Primary Source Documents
- The three Canonical Jack the Ripper Letters
- Writings and Quotes from six suspects
- Prince Albert Victor
- Lewis Carroll
- Joseph Barnett
- Carl Feigenbaum
- Mary Pearcey
- Walter Sickert
We began our data collection process by acquiring the texts from the original Jack the Ripper. Then, we put the letters into individual text files. Next, We researched prominent suspects in the Jack the Ripper case. Once we located the suspects, we then acquired writing and quotes by these suspects. Our data set includes writings, testimonies and quotes from 6 different suspects. All suspect primary source documents were broken into individual text files.
Data Preprocessing
The next steps was to get our data into a useable format. This required a few packages in R, “tidytext”, “readtext”, and “tidyverse”. Using “readtext”, text files can be read in and formatted. Then using “tidytext” and the “tidyverse”, we were able to manipulate the data into word frequencies. Once the dataframe was set into a usuable format, we then transformed our data using a min/max transformation.
Exploratory Analysis
Jack the Ripper Word Cloud:

- Created through using the package
wordcloud.
- These are the highest frquency words in the letters.
- Jack the Ripper often used the words “ha ha” to mock police.
Kmeans Cluster
- We chose K means clustering because K means an algorithm often used for text mining due to it’s ability to manage unstructured data.
- K means is also a great algorithm to use when exploring your data.
- For our K means model, We used to 10 clusters.
- Accuracy = 85.41%
- Looking at the visualization, none of the suspects cluster with Jack the Ripper.
- We will employ other models to see if these results are consistent.
Decision Tree
prediction Jack the Ripper
Carl Feigenbaum 0
Joe Barnett 0
Lewis Carroll 0
Mary Pearcey 0
Prince Albert 1569
Walter Richard Sickert 0


- We chose decision tree, because decision trees are able to determine classifications in a more straightforward manner than other classification algorithms.
- Accuracy: 91.1%
- Predicts Prince Albert as Jack the Ripper 66.7% of the time.

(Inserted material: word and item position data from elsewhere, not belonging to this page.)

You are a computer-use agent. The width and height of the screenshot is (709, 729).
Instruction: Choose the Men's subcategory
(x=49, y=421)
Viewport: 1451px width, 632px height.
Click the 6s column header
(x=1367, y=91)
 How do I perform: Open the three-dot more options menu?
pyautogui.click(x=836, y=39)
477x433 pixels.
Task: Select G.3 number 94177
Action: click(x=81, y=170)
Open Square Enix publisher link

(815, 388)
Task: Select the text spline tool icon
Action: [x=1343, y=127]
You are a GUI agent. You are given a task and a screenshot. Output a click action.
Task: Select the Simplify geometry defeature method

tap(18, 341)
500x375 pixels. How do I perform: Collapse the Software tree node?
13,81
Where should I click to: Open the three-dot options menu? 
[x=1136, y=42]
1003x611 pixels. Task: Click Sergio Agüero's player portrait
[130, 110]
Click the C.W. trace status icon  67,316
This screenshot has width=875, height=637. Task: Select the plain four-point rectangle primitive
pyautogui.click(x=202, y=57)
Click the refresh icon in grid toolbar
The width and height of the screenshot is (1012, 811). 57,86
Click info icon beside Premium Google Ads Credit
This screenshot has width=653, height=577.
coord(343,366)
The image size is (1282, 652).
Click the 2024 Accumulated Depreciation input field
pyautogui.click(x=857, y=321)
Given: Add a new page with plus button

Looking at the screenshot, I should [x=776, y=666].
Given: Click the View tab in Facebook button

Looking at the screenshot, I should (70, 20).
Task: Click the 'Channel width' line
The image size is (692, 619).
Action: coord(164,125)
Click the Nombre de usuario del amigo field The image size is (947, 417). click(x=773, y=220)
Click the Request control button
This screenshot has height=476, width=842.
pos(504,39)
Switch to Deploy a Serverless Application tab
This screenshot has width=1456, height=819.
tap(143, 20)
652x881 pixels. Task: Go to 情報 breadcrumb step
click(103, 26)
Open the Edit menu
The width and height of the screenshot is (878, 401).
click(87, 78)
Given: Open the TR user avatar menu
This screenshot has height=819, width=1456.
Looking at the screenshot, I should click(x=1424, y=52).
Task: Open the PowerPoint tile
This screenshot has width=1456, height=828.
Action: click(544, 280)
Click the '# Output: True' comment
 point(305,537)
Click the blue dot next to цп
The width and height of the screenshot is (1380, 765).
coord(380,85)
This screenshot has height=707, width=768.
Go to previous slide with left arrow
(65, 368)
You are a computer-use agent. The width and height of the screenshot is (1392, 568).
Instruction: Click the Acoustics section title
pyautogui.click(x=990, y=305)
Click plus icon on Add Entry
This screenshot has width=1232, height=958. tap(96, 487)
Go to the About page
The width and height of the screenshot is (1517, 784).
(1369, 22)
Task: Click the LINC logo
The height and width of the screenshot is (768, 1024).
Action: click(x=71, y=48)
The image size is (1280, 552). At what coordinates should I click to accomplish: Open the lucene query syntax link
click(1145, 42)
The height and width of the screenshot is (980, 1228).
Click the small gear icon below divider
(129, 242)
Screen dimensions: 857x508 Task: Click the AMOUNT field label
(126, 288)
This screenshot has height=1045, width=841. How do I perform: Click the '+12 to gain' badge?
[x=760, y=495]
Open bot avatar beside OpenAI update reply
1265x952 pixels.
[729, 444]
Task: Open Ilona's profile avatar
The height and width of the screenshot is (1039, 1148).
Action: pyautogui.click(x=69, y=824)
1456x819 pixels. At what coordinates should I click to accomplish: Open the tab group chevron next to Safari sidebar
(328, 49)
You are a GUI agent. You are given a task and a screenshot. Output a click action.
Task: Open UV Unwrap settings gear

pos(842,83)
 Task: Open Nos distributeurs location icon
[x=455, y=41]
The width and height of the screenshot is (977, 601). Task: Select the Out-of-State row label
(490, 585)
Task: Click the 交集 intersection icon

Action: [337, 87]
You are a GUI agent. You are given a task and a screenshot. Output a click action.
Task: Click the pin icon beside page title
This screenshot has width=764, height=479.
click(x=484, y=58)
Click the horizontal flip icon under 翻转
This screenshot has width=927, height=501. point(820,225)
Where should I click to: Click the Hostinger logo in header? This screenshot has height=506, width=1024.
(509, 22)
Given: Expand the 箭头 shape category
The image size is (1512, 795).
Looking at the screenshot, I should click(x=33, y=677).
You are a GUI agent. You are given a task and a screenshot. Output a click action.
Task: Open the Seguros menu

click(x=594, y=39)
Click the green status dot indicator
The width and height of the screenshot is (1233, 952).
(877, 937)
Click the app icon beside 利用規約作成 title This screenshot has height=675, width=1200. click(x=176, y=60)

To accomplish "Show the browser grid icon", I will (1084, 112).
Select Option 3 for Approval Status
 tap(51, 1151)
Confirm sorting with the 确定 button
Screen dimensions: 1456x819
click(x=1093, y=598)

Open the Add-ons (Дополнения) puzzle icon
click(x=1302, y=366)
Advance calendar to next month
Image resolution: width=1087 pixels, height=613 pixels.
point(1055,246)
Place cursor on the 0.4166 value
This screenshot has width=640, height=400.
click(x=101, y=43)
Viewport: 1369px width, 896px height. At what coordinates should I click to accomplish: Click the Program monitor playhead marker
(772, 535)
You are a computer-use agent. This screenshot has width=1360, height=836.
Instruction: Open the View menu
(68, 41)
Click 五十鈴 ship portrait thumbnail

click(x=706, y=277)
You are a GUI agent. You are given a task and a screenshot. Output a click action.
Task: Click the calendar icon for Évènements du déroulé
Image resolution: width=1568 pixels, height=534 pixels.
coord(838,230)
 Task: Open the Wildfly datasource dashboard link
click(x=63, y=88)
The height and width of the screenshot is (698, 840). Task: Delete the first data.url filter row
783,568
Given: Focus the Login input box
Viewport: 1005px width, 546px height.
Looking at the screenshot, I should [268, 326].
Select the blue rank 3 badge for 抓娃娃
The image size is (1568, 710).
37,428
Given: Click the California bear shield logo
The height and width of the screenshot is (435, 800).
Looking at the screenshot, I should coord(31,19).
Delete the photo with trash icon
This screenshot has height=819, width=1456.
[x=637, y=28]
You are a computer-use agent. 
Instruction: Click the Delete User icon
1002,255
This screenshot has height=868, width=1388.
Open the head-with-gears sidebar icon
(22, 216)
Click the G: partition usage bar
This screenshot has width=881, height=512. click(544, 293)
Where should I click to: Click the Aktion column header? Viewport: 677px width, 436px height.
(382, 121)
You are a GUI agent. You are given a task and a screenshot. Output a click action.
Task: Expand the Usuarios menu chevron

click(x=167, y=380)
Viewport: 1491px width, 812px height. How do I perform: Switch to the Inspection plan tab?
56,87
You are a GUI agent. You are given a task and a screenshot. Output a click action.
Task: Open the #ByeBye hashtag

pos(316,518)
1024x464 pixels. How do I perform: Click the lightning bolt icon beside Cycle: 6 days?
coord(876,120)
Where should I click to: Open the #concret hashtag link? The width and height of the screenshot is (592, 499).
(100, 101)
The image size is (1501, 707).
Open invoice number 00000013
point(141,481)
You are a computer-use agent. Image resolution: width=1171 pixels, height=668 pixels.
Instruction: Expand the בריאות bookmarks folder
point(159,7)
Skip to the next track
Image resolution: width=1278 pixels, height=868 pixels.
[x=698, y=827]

- Predicts Lewis Carroll as Jack the Ripper the other 33.3% of the time.
- The model does not implicate any of the other 4 suspects.
Support Vector Machine (SVM)
- We chose SVM because can handle both linear and nonlinear methods.
- Accuracy = 40%
- SVM also predicts Lewis Carroll to be Jack the Ripper.
Comparison Analysis
K means analysis is quick with easy to read results and did not show that any suspects clustered with Jack the Ripper.
Decision Tree has a longer runtime with higher accurracy and implicates Prince Albert as Jack the Ripper 67% of the time with Writer Lewis Carroll 33% of the time.
SVM had the longest runtime with 40% accuracy and predicted Lewis Carroll to be Jack the Ripper 100% of the time.
Conclusions
Did we finally solve the mystery of Jack the Ripper?
Kmeans had 85.41% accuracy and did not find any suspect clusters who overlapped with Jack the Ripper.
Decision Tree had 91% accuracy and had leanings toward Prince Albert as the most likely match to be Jack the Ripper by 67%. 67% still leaves room for reasonable doubt.
SVM had low accuracy (40%) but classified writer Lewis Carroll as Jack the Ripper 100% of the time.
With all models generating different results, it is difficult to say beyond a reasonable doubt who Jack the Ripper really was.
The jury is still out on this 130 year old mystery.